To go with those babies, I brought a random bag of white wines from Austria, Germany, Portugal, and France. Of course, trying to feed Russians with just plain crab is barking up the wrong tree. While the monsters are steaming (I am talking about the crabs), appetizers are demanded, which brings me to the point of this post...

Salo - salt-cured pork fatback (unrendered lard) - with garlic and Russian mustard on Russian rye bread, paired with pungent, strong tasting white wine made from Zierfandler grape cultivated in a small area in Austria. I tell you - I haven't had cured pork lard (pronounced "sahlo" in Russian) for over 20 years, but this darn thing melts in your mouth, even though it has firmer, chunkier texture than butter.

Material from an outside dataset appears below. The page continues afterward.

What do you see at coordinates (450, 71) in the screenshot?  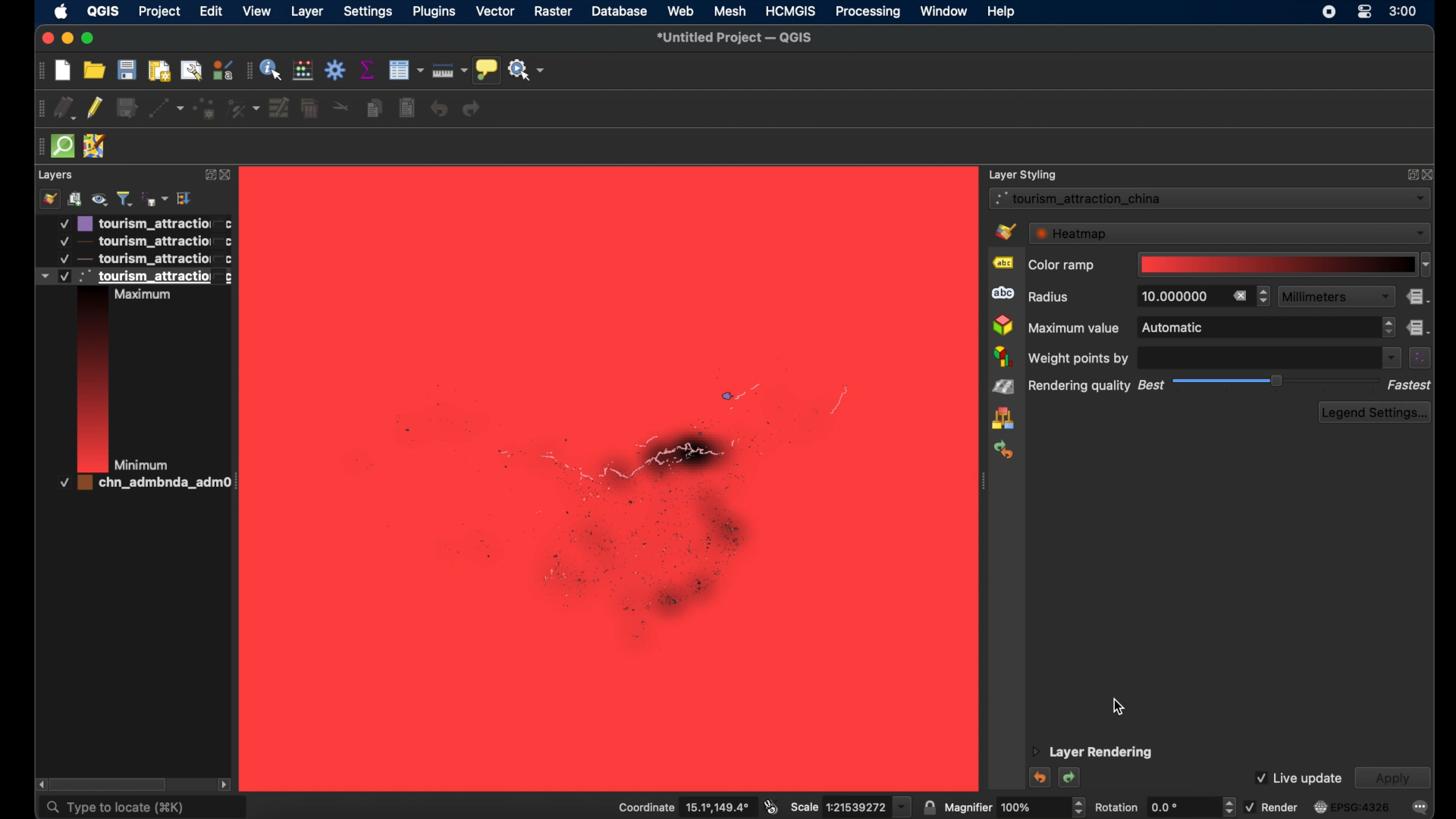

It's quite common in Eastern Europe. While vodka is typical with this, for a wine lover you gotta have a strong and fruity wine with good acidity to stand up to the gaminess and thick, buttery texture of the pork lard. In general, anything pork goes well with fruitier wines (Pinot Noir, Gewurztraminer, etc...) Tasted by itself this unapologetically inelegant, full-bodied Zierfandler bullied my palate with initially slightly barnyardy, strong sense of quince compote and stewed pear. But when paired with salo sandwich, Zierfandler was just the ticket. Just think - "pig and quince" - doesn't that make sense?! Thus re-affirming my age-old point - don't write a wine off without food. Think of wine as an ingredient. The right pairing makes all the difference!

Note: a few places online sell Stadlmann's Zierfandler (exported in tiny quantities), but if you want to get your hands on salo, head over to a Russian / Eastern European deli, and upon mentioning it, you will be received with respectful nods of approval like a real insider.

Ah, what a way to start a crab fest, the Russian-Austrian way!